Robert Kurtis corre a su camarote. Regresa inmediatamente con una carta marina, un sextante y una brújula.
Resuenan gritos pidiendo socorro, a bordo reina la confusión. La tripulación se precipita hacia la balsa, cuyo armazón, al que todavía falta la plataforma, no puede recibirlos…
¡Imposible describir todos los pensamientos que pasan por mi mente en estos instantes, ni dibujar la rápida visión que se hace en mi espíritu de la totalidad de mi vida pasada! ¡Me parece que toda mi existencia se concentra en este minuto supremo que va a acabar con ella! Siento las tablas de la cubierta conmoverse bajo mis pies. ¡Veo subir el agua alrededor del navío, como si el océano se abriese bajo él!

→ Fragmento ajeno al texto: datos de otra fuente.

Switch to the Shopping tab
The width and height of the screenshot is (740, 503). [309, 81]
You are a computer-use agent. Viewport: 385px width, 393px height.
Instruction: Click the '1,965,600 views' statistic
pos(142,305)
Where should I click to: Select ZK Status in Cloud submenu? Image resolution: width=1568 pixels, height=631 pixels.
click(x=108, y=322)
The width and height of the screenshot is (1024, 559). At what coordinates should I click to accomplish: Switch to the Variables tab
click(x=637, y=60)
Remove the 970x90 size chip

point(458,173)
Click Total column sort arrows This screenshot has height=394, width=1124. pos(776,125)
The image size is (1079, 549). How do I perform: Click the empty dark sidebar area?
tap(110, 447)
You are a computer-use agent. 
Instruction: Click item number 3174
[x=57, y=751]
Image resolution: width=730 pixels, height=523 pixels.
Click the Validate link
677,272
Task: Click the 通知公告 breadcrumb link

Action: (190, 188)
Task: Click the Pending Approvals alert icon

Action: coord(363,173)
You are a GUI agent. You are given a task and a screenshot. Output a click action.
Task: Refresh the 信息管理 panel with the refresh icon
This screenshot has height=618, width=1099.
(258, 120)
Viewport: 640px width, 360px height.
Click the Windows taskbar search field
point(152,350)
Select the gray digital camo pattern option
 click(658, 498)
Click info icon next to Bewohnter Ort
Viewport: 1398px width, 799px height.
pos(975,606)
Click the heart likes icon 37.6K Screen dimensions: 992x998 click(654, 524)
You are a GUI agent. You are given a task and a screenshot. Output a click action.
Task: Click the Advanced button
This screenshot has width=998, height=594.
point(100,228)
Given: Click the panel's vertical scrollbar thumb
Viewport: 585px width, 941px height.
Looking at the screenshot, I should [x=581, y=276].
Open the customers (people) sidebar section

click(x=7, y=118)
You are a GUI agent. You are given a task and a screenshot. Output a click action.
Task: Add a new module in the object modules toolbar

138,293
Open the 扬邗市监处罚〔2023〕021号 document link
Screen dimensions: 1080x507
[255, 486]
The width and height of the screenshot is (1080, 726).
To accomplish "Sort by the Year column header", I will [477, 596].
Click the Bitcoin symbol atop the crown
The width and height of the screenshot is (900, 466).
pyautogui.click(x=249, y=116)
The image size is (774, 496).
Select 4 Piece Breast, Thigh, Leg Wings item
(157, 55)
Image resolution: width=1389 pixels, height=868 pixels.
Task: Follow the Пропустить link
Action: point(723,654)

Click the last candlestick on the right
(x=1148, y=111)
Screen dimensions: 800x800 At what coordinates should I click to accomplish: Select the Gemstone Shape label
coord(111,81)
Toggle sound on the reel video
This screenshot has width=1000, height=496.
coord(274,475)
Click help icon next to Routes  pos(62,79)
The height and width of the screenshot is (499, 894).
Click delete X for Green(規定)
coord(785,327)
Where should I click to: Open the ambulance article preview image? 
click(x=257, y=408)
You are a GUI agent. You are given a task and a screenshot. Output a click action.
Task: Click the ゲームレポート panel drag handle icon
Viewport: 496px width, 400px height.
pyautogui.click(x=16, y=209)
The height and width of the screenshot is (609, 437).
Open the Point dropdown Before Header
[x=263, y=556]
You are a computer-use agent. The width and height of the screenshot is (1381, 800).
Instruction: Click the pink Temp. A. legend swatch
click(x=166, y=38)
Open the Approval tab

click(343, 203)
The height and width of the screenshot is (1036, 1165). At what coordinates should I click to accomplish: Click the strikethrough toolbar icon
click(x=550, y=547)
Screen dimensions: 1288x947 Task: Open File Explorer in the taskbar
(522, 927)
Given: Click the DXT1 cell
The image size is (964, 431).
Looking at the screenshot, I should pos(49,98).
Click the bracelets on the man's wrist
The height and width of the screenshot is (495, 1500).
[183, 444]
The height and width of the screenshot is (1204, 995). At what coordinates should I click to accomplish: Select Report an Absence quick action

Algunos marineros se refugian en los obenques, lanzando gritos de terror. Voy a seguirlos…
Una mano me detiene. El señor Letourneur me señala a su hijo, mientras gruesas lágrimas surgen de sus ojos.
—Sí —le digo, apretándole convulsivamente el brazo—. ¡Lo salvaremos entre los dos!
Pero, antes que yo, Robert Kurtis se ha acercado a André, y ya lo lleva a los obenques del palo mayor cuando el Chancellor, al que el viento empuja rápidamente, se detiene de pronto. Se produce una violenta sacudida.
¡El navío se hunde! El agua me llega a las piernas. Instintivamente me agarro a unas jarcias… Pero, de pronto, el hundimiento se detiene, y, cuando la cubierta está ya a dos pies bajo el nivel de la mar, el Chancellor se queda inmóvil.